There has been a lot of litigation over the past several years over student suicides.  All of the cases are tragic and difficult to study.  Most of them deal with allegations that the suicide was the result of bullying based on disability or sex or sexual orientation.  The latest to reach a high level court had nothing to do with those issues.

Jake was a senior in Marysville, Michigan, just a few months from prom, graduation and enrollment at Michigan State. There is no hint of bullying in the case.  The suit was brought against the district, the principal, the assistant principal and the acting superintendent. The suit alleged, among other things, that the defendants should be held liable for Jake’s death due to the “state created danger” theory.

The 6th Circuit held that the state created danger theory was not applicable.  The court cited earlier cases in which it had rejected this theory in a suicide case.
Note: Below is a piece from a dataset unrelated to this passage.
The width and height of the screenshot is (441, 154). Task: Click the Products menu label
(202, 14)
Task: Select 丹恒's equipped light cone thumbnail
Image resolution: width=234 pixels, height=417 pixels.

The court observed that “where a person makes a free and affirmative choice to end his life the responsibility for his actions remains with him.”

What happened?  This all started with a laptop, stolen from a teacher.  Jake admitted that he had taken it.  School officials imposed a long term suspension.  Jake was sent home in the custody of his father.  Later that day, he apparently slipped out of the house and took off in his car.  At 8:30 that evening, local police reported to the parents that Jake had driven his car into a concrete pillar.  The car caught fire.  Jake never got out.  The medical examiner ruled it a suicide.

The court distinguished this case from an earlier one in which a school sent a “mentally unstable” student home, knowing that he would be unsupervised and had access to firearms.  This was quite different.  The school released Jake to his father, and the young man remained under the supervision of his father or grandfather for several hours before he slipped out.

The case is Jahn v. Farnsworth, decided by the 6th Circuit Court of Appeals on June 29, 2015.  We found it at 2015 WL 3938035.